* SELECTED TEXT

Can The Carnivore Diet Give You Scurvy? Our Nutritionist Explains

There's a reason most people are unfamiliar with the medical condition called scurvy. Thanks to improvements in the accessibility of a range of fruits and vegetables, most people aren't at risk of developing scurvy. However, a new lifestyle eating trend called the "carnivore diet" has brought back the threat of scurvy to modern society.

Never heard of scurvy? It's a condition that's caused by a lack of vitamin C. As explained by the Cleveland Clinic, when the body lacks vitamin C, it's unable to effectively keep up with bone and skin development, cell protection, iron absorption, and other core processes. This leaves the body depleted and malnourished. 

Unsurprisingly, a few of the initial hallmarks of scurvy include aching joints, exhaustion, and a depressed mood. Without diagnosis and immediate intervention, scurvy leads to more severe symptoms such as loose teeth that sometimes come out, bleeding beneath the skin, and wounds that won't heal.

* SUPPLIED ENTRIES
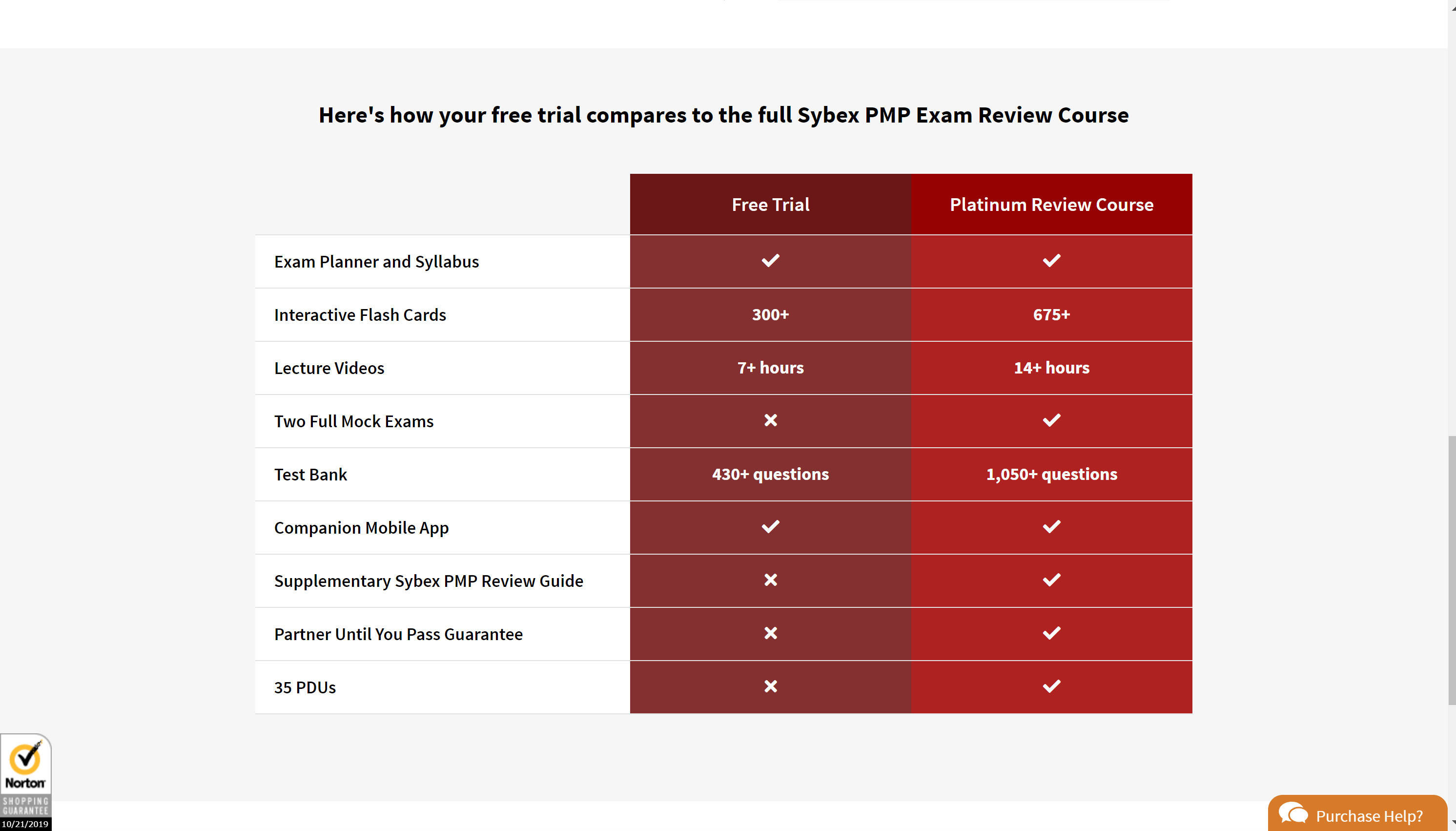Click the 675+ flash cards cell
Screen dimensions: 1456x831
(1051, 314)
--
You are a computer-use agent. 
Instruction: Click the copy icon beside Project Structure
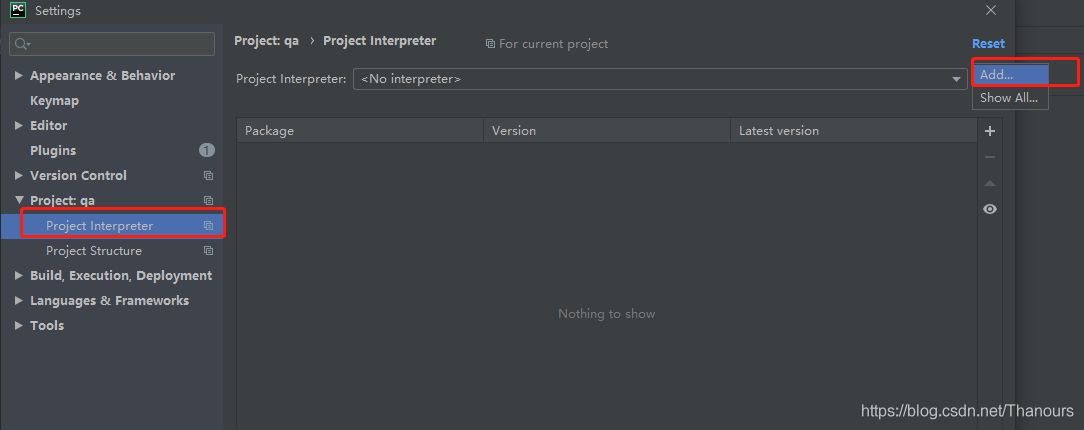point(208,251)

* EXERCISE REQUIREMENTS
Reproduce, word for word, the portion of the scurvy article starting at "There's a reason" and ending at "depleted and malnourished.".

* WRITTEN REPLY
There's a reason most people are unfamiliar with the medical condition called scurvy. Thanks to improvements in the accessibility of a range of fruits and vegetables, most people aren't at risk of developing scurvy. However, a new lifestyle eating trend called the "carnivore diet" has brought back the threat of scurvy to modern society.

Never heard of scurvy? It's a condition that's caused by a lack of vitamin C. As explained by the Cleveland Clinic, when the body lacks vitamin C, it's unable to effectively keep up with bone and skin development, cell protection, iron absorption, and other core processes. This leaves the body depleted and malnourished.